Jinwu Financial News | According to Haitong Securities Research, Anta Sports (02020) had revenue of 62.36 billion yuan (+16.2%) and net profit of 10.24 billion yuan (+34.9%). If excluding joint ventures, the profit and loss impact of excluding joint ventures was 10.95 billion yuan (+44.9%), shareholders' profit ratio (excluding joint ventures) was 17.6% (+3.5pct), and profitability returned to the 19-year level. The operating profit margin was 24.6% (+3.7pct), mainly due to increased operating leverage driven by revenue growth; the share of DTC and direct retail sales increased; and the Group's continued strict cost control.

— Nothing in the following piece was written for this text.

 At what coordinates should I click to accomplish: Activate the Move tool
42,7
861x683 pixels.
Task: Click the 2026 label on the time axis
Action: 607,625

According to the bank, Anta/FILA/other brands revenue YoY: +9.3%/+16.6%/+57.7%, gross margin YoY: +1.3/+2.6/+1.1pct, operating margin YoY: +0.8/+7.6/+6.5pct. The Anta brand transitioned to DTC, and DTC revenue increased by 24.2%, and DTC revenue share increased to 56.1% (+6.7pct), leading to an increase in gross margin; FILA retail discounts improved.
The bank believes that as a leading multi-brand sporting goods group, Anta's competitive barriers are mainly due to ① scarce high-quality multi-brand assets, occupying multiple tracks with high growth potential, and ② a mature and strong operating system to build resilience to economic cycles. The bank continues to be optimistic about the growth potential of many brands. The bank expects the company's 2024/2025 net profit of $133.82/13.548 billion, giving the 2024 PE valuation range 20-23X, corresponding to a reasonable value range of HK$102.70-118.11 per share according to the exchange rate of HK$1 = 0.92 yuan, maintaining a “superior to the market” rating.